[Opening Exercise materials section]

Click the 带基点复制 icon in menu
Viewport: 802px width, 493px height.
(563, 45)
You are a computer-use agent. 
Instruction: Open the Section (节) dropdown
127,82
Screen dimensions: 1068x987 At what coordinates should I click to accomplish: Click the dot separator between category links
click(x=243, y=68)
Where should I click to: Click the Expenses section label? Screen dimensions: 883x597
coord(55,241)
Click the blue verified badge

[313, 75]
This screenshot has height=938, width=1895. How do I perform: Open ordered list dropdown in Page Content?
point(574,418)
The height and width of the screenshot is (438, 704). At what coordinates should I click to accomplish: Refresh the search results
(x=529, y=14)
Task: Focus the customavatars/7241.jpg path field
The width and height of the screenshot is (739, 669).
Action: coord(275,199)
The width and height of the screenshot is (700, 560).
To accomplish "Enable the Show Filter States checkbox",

[Closing Exercise materials section]

◆ How to complete this task ◆
Find the line that contains "The width and height of the screenshot is (700, 560).". Restate it and all lines after it exactly, ending with the final line of the data.

◆ Final answer ◆
The width and height of the screenshot is (700, 560).
To accomplish "Enable the Show Filter States checkbox",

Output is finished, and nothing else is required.